> [TÂCHE DONNÉE A]
Mettez à jour la partie des enregistrements qui s'ouvre sur la ligne contenant « Click the blue » et se clôt à la fin des enregistrements, en y remplaçant « Select » par « Choose » sans rien modifier d'autre. Restituez uniquement ces lignes.

> [EXTRAIT DU DOCUMENT]
▽
ARRÊT DU TRIBUNAL (septième chambre)

24 avril 2024 (*)

« Marque de l’Union européenne – Demande de marque de l’Union européenne verbale TRUCKS YOU CAN TRUST – Motif absolu de refus – Absence de caractère distinctif – Article 7, paragraphe 1, sous b), du règlement (UE) 2017/1001 »

Dans l’affaire T‑548/23,

Daimler Truck AG, établie à Leinfelden-Echterdingen (Allemagne), représentée par Me P. Kohl, avocat,

partie requérante,

contre

Office de l’Union européenne pour la propriété intellectuelle (EUIPO), représenté par M. T. Klee, en qualité d’agent,

partie défenderesse,

LE TRIBUNAL (septième chambre),

composé de Mme K. Kowalik‑Bańczyk, présidente, M. G. Hesse et Mme B. Ricziová (rapporteure), juges,

greffier : M. V. Di Bucci,

vu la phase écrite de la procédure,

vu l’absence de demande de fixation d’une audience présentée par les parties dans le délai de trois semaines à compter de la signification de la clôture de la phase écrite de la procédure et ayant décidé, en application de l’article 106, paragraphe 3, du règlement de procédure du Tribunal, de statuer sans phase orale de la procédure,

rend le présent

Arrêt

1        Par son recours fondé sur l’article 263 TFUE, la requérante, Daimler Truck AG, demande l’annulation de la décision de la deuxième chambre de recours de l’Office de l’Union européenne pour la propriété intellectuelle (EUIPO) du 12 juin 2023 (affaire R 484/2023-2) (ci-après la « décision attaquée »).

 Antécédents du litige

2        Le 3 juin 2022, la requérante a présenté à l’EUIPO une demande d’enregistrement de marque de l’Union européenne pour le signe verbal TRUCKS YOU CAN TRUST.

3        La marque demandée désignait les produits et les services relevant des classes 12, 14, 16, 18, 25, 28, 36, 37 et 41 au sens de l’arrangement de Nice concernant la classification internationale des produits et des services aux fins de l’enregistrement des marques, du 15 juin 1957, tel que révisé et modifié.

4        Par décision du 9 janvier 2023, l’examinateur a rejeté, en tant que la marque demandée visait tout ou partie des produits et des services compris dans les classes 12, 28, 36 et 37, la demande d’enregistrement de ladite marque, sur le fondement de l’article 7, paragraphe 1, sous b), du règlement (UE) 2017/1001 du Parlement européen et du Conseil, du 14 juin 2017, sur la marque de l’Union européenne (JO 2017, L 154, p. 1), lu conjointement avec l’article 7, paragraphe 2, de ce même règlement. Ainsi, la demande d’enregistrement était rejetée pour les produits et les services suivants :

–        classe 12 : « Véhicules automobiles et leurs pièces (compris dans la classe 12), accessoires de véhicules automobiles (compris dans la classe 12) » ;

–        classe 28 : « Jeux ; jouets ; modèles réduits de véhicules ; jeux de cartes » ;

–        classe 36 : « Crédit-bail et financement de véhicules automobiles » ;

–        classe 37 : « Réparation et entretien de véhicules automobiles ».

5        Le 3 mars 2023, la requérante a formé un recours auprès de l’EUIPO contre la décision de l’examinateur dans la mesure où la demande d’enregistrement a été refusée pour les produits et les services visés au point 4 ci-dessus (ci-après « les produits et les services en cause »).
△
> [LIGNES]
▽
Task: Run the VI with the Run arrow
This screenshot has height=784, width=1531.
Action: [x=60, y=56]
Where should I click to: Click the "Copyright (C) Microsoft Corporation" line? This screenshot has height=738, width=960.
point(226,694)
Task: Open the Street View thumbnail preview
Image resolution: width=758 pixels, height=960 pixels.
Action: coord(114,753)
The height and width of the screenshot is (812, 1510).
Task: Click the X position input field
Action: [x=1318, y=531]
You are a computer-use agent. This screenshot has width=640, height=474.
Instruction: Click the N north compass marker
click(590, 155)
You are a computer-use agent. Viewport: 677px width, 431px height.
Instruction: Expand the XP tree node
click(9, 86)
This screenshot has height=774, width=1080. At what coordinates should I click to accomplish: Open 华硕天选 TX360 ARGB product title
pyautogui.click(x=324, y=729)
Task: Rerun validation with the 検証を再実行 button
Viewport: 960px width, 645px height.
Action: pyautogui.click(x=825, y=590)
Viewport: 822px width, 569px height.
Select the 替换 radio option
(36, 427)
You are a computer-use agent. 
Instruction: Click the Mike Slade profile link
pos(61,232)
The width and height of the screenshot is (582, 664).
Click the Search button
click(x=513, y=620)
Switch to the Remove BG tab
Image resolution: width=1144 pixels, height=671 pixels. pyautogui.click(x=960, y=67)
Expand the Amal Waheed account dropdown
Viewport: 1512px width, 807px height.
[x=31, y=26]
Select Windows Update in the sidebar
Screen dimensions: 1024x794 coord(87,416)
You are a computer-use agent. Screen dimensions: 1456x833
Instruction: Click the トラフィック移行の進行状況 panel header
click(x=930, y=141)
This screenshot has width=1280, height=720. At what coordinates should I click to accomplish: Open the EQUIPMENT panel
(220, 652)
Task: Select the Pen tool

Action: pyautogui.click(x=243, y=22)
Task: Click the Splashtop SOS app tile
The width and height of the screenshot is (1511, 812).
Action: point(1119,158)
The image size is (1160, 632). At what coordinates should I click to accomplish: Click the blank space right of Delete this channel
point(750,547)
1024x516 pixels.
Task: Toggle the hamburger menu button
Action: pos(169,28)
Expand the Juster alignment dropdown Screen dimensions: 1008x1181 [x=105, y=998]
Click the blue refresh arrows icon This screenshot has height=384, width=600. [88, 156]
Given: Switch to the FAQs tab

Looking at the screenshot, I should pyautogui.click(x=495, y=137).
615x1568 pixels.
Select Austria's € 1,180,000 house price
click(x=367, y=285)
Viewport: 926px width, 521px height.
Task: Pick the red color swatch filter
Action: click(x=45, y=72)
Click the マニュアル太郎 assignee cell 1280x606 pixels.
△
> [TÂCHE DONNÉE B]
Répondez aux questions suivantes d'après l'arrêt :
(i) À quelle date la requérante a-t-elle présenté à l'EUIPO sa demande d'enregistrement du signe verbal TRUCKS YOU CAN TRUST ?
(ii) À quelle date l'examinateur a-t-il rejeté cette demande ?
(iii) Quelle chambre de recours de l'EUIPO a adopté la décision attaquée ?

> [RÉPONSE COMPLÈTE A]
Click the blue refresh arrows icon This screenshot has height=384, width=600. [88, 156]
Given: Switch to the FAQs tab

Looking at the screenshot, I should pyautogui.click(x=495, y=137).
615x1568 pixels.
Choose Austria's € 1,180,000 house price
click(x=367, y=285)
Viewport: 926px width, 521px height.
Task: Pick the red color swatch filter
Action: click(x=45, y=72)
Click the マニュアル太郎 assignee cell 1280x606 pixels.

> [RÉPONSE COMPLÈTE B]
(i) Le 3 juin 2022.
(ii) Le 9 janvier 2023.
(iii) La deuxième chambre de recours.